CVE-2020-25797

Step 1: Payload Delivery: An attacker crafts a malicious JavaScript payload (e.g., <script>alert('XSS')</script>) and inserts it into the 'First Name' or 'Last Name' field when adding a new participant or editing an existing one. Step 2: Data Storage: The malicious payload is stored in the LimeSurvey database associated with the participant's record. Step 3: Administrative Access: An administrative user accesses the participant management section of LimeSurvey, either viewing or editing the participant record containing the malicious payload. Step 4: Payload Execution: The application renders the participant's details, including the unsanitized 'First Name' or 'Last Name' field. The browser executes the injected JavaScript payload within the context of the administrator's session. Step 5: Exploitation: The attacker's JavaScript payload executes, enabling various attacks such as cookie theft, session hijacking, or redirection to a malicious website.

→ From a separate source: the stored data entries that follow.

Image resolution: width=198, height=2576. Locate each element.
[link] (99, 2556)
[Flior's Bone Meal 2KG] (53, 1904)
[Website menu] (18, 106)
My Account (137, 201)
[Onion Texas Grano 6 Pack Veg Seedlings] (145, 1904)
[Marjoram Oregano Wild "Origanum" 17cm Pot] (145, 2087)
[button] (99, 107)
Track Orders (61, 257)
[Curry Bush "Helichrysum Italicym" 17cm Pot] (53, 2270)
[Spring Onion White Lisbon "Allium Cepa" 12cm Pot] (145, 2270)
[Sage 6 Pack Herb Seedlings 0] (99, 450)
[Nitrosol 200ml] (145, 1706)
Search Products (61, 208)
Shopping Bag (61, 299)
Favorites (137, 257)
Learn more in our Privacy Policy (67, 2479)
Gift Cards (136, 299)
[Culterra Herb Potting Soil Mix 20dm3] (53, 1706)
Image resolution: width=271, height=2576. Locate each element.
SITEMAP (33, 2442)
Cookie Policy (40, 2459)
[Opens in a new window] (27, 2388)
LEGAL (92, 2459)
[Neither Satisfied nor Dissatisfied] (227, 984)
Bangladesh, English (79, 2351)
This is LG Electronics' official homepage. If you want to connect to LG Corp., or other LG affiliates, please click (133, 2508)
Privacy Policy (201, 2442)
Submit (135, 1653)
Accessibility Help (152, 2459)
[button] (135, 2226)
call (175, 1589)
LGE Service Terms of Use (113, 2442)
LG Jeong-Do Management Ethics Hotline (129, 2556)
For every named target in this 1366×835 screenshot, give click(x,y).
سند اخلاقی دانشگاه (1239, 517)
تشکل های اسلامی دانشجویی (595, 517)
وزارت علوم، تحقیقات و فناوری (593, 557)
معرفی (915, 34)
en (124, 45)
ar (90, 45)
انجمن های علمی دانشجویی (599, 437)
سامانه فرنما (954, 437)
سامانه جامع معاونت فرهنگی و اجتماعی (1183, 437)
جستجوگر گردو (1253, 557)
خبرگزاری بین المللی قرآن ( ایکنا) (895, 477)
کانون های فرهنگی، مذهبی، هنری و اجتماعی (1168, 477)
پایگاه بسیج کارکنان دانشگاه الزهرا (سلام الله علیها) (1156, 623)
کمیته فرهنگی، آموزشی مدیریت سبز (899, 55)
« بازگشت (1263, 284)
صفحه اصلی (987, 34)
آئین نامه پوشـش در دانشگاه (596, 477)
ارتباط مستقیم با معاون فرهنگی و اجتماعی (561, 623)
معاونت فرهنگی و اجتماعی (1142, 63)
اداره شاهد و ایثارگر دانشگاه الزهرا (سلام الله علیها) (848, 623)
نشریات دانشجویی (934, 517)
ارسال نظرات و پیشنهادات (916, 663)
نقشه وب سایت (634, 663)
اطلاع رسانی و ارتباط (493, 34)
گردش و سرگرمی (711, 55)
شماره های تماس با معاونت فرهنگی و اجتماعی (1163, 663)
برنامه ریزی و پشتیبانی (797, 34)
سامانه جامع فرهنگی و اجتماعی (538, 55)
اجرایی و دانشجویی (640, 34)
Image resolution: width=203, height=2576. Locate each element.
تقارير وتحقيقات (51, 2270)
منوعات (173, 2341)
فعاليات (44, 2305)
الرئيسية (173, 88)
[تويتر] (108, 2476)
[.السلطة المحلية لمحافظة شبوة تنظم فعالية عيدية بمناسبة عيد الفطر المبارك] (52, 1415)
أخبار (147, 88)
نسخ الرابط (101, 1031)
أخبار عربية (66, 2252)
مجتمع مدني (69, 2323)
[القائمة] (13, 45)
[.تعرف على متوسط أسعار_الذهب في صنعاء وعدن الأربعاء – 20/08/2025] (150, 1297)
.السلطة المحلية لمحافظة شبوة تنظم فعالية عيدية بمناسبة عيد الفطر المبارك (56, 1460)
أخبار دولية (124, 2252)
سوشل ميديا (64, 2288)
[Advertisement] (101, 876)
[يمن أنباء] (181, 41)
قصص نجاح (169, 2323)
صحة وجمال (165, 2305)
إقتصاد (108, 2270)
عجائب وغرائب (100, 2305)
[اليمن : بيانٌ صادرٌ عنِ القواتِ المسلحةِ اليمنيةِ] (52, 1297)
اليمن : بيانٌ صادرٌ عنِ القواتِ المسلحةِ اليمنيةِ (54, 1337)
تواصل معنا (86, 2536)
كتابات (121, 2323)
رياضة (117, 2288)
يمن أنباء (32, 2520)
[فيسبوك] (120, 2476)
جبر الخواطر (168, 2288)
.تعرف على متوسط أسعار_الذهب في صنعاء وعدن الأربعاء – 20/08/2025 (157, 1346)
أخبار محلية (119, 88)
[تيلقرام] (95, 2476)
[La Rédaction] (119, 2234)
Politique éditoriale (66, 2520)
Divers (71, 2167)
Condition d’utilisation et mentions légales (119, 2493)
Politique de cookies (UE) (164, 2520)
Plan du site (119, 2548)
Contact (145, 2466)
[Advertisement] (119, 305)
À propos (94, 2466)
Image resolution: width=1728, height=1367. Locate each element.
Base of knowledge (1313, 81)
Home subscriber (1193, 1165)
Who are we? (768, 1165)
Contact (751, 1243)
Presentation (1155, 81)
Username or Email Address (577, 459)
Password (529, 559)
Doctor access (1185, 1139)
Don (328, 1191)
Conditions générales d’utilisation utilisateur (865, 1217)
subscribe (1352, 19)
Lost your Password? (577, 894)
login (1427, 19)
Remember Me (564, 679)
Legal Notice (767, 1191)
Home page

The vulnerability stems from insufficient input validation and output encoding within the 'Add Participants' function of LimeSurvey. Specifically, the application fails to properly sanitize user-supplied input (first and last name parameters) before rendering it in the browser. This allows an attacker to inject malicious JavaScript code within these fields. When an administrative user views or edits a participant record containing the malicious payload, the injected JavaScript executes in the context of the user's browser, enabling a range of attacks. The root cause is a lack of HTML encoding or input sanitization on the user-provided data, leading to reflected XSS.